▶ DATA RECORDS:
-- -- --
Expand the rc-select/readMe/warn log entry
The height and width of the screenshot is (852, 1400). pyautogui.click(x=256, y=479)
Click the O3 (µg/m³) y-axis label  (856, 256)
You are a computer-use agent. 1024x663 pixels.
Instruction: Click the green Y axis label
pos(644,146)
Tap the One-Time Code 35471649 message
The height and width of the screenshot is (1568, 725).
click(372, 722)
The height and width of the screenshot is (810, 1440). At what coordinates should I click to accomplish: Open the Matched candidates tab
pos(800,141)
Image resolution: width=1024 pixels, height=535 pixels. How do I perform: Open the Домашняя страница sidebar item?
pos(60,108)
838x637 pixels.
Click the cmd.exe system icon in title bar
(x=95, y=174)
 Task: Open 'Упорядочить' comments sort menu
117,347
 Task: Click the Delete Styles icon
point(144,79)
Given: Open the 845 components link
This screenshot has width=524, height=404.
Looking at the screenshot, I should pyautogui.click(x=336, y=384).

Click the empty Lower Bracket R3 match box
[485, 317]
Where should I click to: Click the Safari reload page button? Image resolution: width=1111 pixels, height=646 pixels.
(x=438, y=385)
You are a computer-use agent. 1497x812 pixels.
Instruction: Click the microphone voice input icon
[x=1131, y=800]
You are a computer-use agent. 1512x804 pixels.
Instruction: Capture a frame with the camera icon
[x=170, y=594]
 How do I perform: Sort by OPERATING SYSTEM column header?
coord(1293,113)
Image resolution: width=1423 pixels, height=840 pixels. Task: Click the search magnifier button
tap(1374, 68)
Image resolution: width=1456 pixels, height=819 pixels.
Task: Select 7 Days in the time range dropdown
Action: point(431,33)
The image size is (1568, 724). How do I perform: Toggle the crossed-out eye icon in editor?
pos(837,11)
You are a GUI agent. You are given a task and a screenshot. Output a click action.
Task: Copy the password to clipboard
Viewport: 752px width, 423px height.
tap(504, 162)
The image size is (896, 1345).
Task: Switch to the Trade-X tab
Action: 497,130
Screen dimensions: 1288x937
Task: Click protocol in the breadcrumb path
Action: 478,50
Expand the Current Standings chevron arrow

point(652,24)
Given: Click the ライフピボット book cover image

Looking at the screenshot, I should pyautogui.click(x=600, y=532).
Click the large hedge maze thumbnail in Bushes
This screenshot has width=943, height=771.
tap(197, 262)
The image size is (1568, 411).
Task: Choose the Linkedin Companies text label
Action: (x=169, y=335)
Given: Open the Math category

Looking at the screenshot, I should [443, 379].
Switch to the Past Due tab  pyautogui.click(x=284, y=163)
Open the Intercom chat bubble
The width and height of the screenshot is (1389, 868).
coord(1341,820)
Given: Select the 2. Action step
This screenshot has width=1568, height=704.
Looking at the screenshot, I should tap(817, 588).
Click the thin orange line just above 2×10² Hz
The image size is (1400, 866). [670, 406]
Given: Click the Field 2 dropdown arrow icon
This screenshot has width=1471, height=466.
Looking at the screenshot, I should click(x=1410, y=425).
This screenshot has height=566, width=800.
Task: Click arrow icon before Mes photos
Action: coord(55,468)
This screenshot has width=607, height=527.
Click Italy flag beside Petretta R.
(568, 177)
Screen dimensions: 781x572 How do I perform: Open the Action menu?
-- -- --
▶ STATED EXERCISE: Copy out all the items above line for line, with every character unchanged.

▶ FINAL RESULT:
Expand the rc-select/readMe/warn log entry
The height and width of the screenshot is (852, 1400). pyautogui.click(x=256, y=479)
Click the O3 (µg/m³) y-axis label  (856, 256)
You are a computer-use agent. 1024x663 pixels.
Instruction: Click the green Y axis label
pos(644,146)
Tap the One-Time Code 35471649 message
The height and width of the screenshot is (1568, 725).
click(372, 722)
The height and width of the screenshot is (810, 1440). At what coordinates should I click to accomplish: Open the Matched candidates tab
pos(800,141)
Image resolution: width=1024 pixels, height=535 pixels. How do I perform: Open the Домашняя страница sidebar item?
pos(60,108)
838x637 pixels.
Click the cmd.exe system icon in title bar
(x=95, y=174)
 Task: Open 'Упорядочить' comments sort menu
117,347
 Task: Click the Delete Styles icon
point(144,79)
Given: Open the 845 components link
This screenshot has width=524, height=404.
Looking at the screenshot, I should pyautogui.click(x=336, y=384).

Click the empty Lower Bracket R3 match box
[485, 317]
Where should I click to: Click the Safari reload page button? Image resolution: width=1111 pixels, height=646 pixels.
(x=438, y=385)
You are a computer-use agent. 1497x812 pixels.
Instruction: Click the microphone voice input icon
[x=1131, y=800]
You are a computer-use agent. 1512x804 pixels.
Instruction: Capture a frame with the camera icon
[x=170, y=594]
 How do I perform: Sort by OPERATING SYSTEM column header?
coord(1293,113)
Image resolution: width=1423 pixels, height=840 pixels. Task: Click the search magnifier button
tap(1374, 68)
Image resolution: width=1456 pixels, height=819 pixels.
Task: Select 7 Days in the time range dropdown
Action: point(431,33)
The image size is (1568, 724). How do I perform: Toggle the crossed-out eye icon in editor?
pos(837,11)
You are a GUI agent. You are given a task and a screenshot. Output a click action.
Task: Copy the password to clipboard
Viewport: 752px width, 423px height.
tap(504, 162)
The image size is (896, 1345).
Task: Switch to the Trade-X tab
Action: 497,130
Screen dimensions: 1288x937
Task: Click protocol in the breadcrumb path
Action: 478,50
Expand the Current Standings chevron arrow

point(652,24)
Given: Click the ライフピボット book cover image

Looking at the screenshot, I should pyautogui.click(x=600, y=532).
Click the large hedge maze thumbnail in Bushes
This screenshot has width=943, height=771.
tap(197, 262)
The image size is (1568, 411).
Task: Choose the Linkedin Companies text label
Action: (x=169, y=335)
Given: Open the Math category

Looking at the screenshot, I should [443, 379].
Switch to the Past Due tab  pyautogui.click(x=284, y=163)
Open the Intercom chat bubble
The width and height of the screenshot is (1389, 868).
coord(1341,820)
Given: Select the 2. Action step
This screenshot has width=1568, height=704.
Looking at the screenshot, I should tap(817, 588).
Click the thin orange line just above 2×10² Hz
The image size is (1400, 866). [670, 406]
Given: Click the Field 2 dropdown arrow icon
This screenshot has width=1471, height=466.
Looking at the screenshot, I should click(x=1410, y=425).
This screenshot has height=566, width=800.
Task: Click arrow icon before Mes photos
Action: coord(55,468)
This screenshot has width=607, height=527.
Click Italy flag beside Petretta R.
(568, 177)
Screen dimensions: 781x572 How do I perform: Open the Action menu?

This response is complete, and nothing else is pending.